Inductor (Section 1.13): A conductor geometry designed to store magnetic field energy for the flow of current.
Lenz's law (Section 1.13): The flux generated by an induced current is always opposite in direction to the flux generating the current.
Magnetic field energy (in an inductor) (Section 1.13): Field energy can be introduced into an inductor by accelerating charges. It takes work to move a charge into an existing current path that creates the magnetic field. The total work is 1/2LI2.
Mutual capacitance (Section 1.8): The ratio of charge induced on a second conductor by a voltage on a first conductor when all other conductors are at zero potential.
Mutual inductance (Section 1.17): The magnetic flux coupled to a second conductor loop from a current flowing in a first conductor loop. The resulting loop voltage can be of either polarity.
Permeability of free space: The ratio between the B and H fields in free space.
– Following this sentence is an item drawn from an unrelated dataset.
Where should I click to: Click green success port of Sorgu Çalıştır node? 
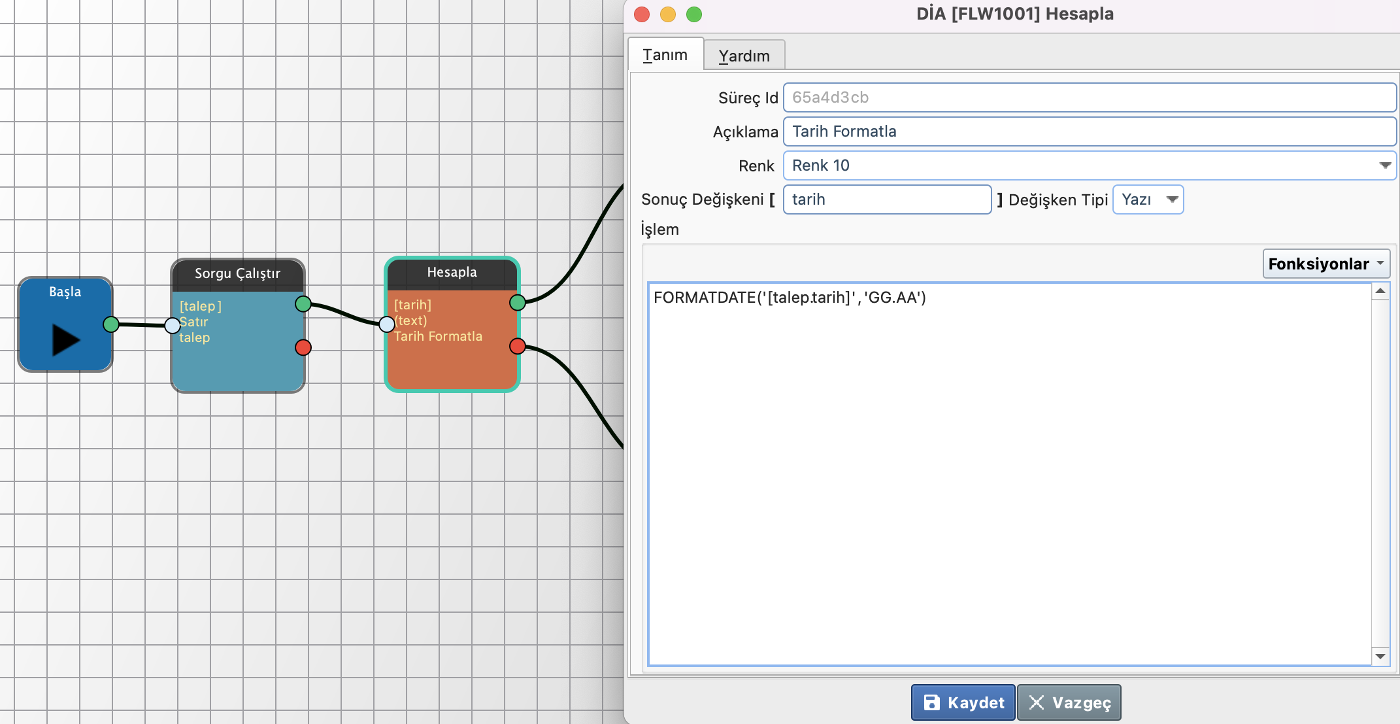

If B is in tesla and H is in amperes per meter then B = μ0H, where μ0 = 4π × 10−7.
Permittivity of free space (Section 1.10): The ratio between the D field and E field in free space. D/E = ε 0 = 8.854 × 10−12 F/m.
Poynting's vector (Section 1.18): The vector cross product of E and H at a point in space. It represents the power crossing per unit of area and the vector points in the direction of power flow at this point in space.
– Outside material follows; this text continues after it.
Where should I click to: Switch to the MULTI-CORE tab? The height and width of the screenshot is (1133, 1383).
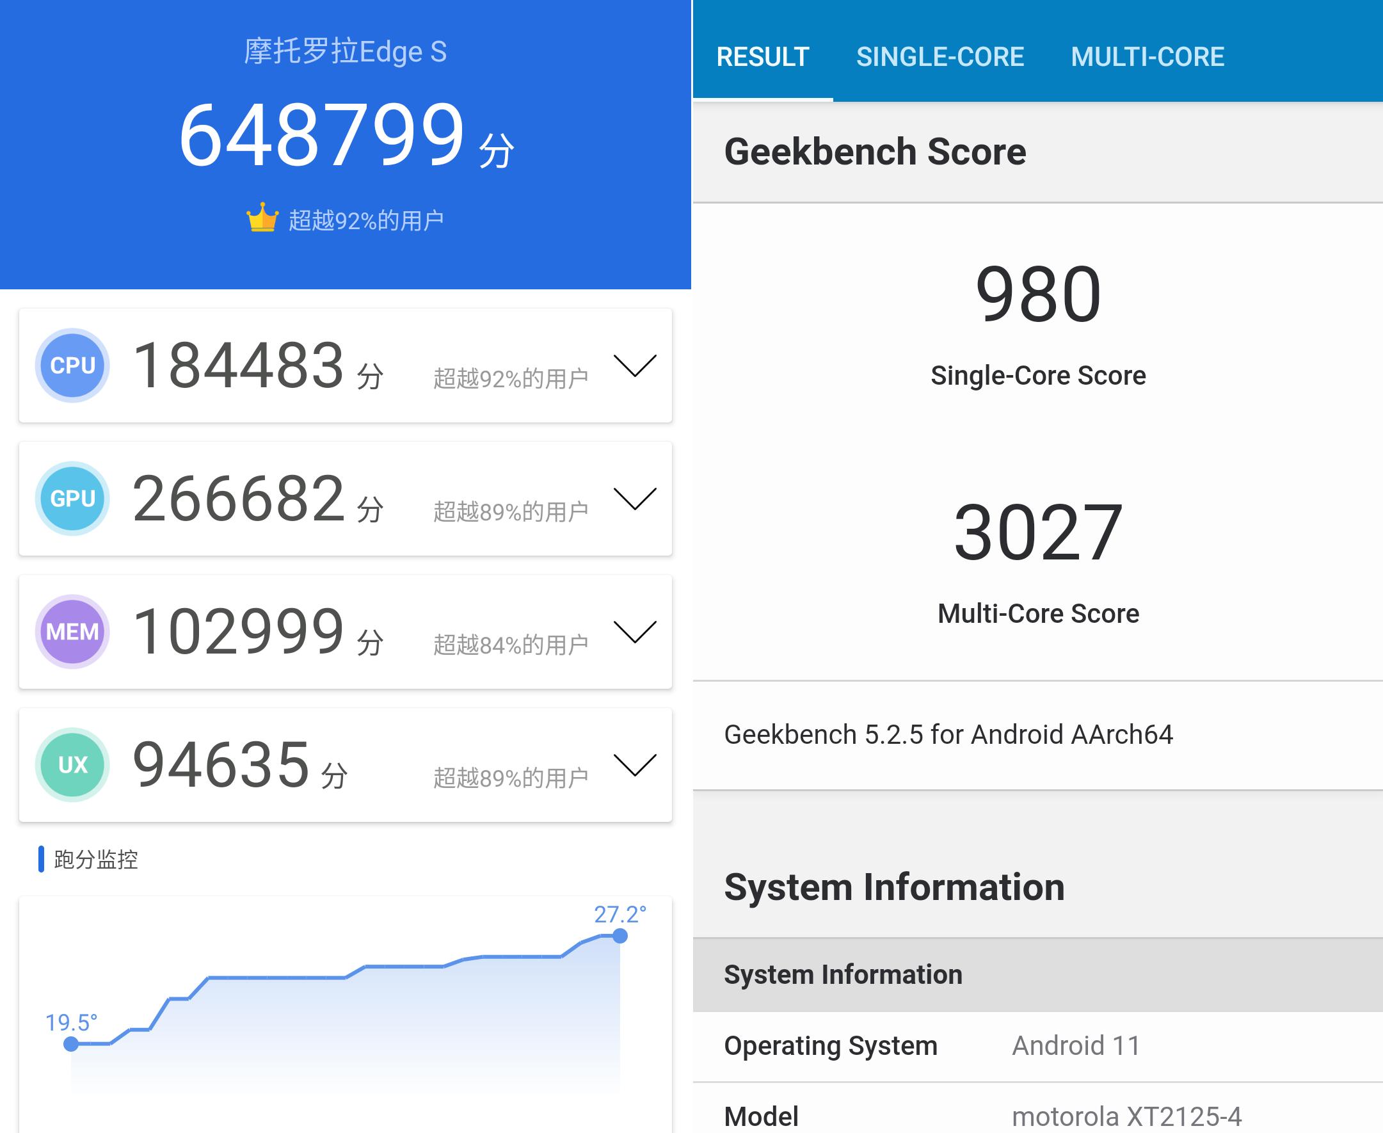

Rise time (Section 1.14): The length of time a signal takes to go from 20% to 80% of its final value. Applies usually to step functions of voltage.
Skin effect (Section 1.8): The flow of current on the surface of conductors at high frequencies. The magnetic field from a changing current keeps that very current from entering the conductor.
Self-capacitance (Section 1.7): The ratio of charge on a conductor to voltage on that same conductor with all other conductors at zero volts. The capacitance C of a capacitor.
Self-inductance (Section 1.13): The ratio of magnetic flux generated by a circuit to current in that same circuit. Usually given the symbol L. The voltage across an inductor is L dI/dt. This is usually the definition of inductance as flux cannot be measured directly.
Tesla (Section 1.13): The unit of magnetic field intensity for the B field.
Transmission line (Section 1.1): Any two parallel conductors, one of which can be a conducting plane.
Voltage (Section 1.5): (Properly a voltage is a potential difference) The work required to move a unit electrical charge between two points. In most circuit applications, these end points are on conductors and the work is done in the space between the conductors. Work is the product of force and distance when the force is in the direction of motion. The force that does work on the unit electrical charge can only result from the two electric fields. A voltage difference can exist between any two points in space and between points on conductors.
Notes
1 A more thorough but elementary treatment of these fields is given in the author's book “Grounding and Shielding—Circuits and Interference” 5th Edition, John Wiley, publisher.
2 Published skin depth equations usually relate to plane electromagnetic sine waves impinging on an infinite conducting plane. The depth that is calculated by this method is generally used as an approximation for other conductor geometries. As an example, it provides a rough measure of the current penetration in a round conductor, a trace or in a conducting plane.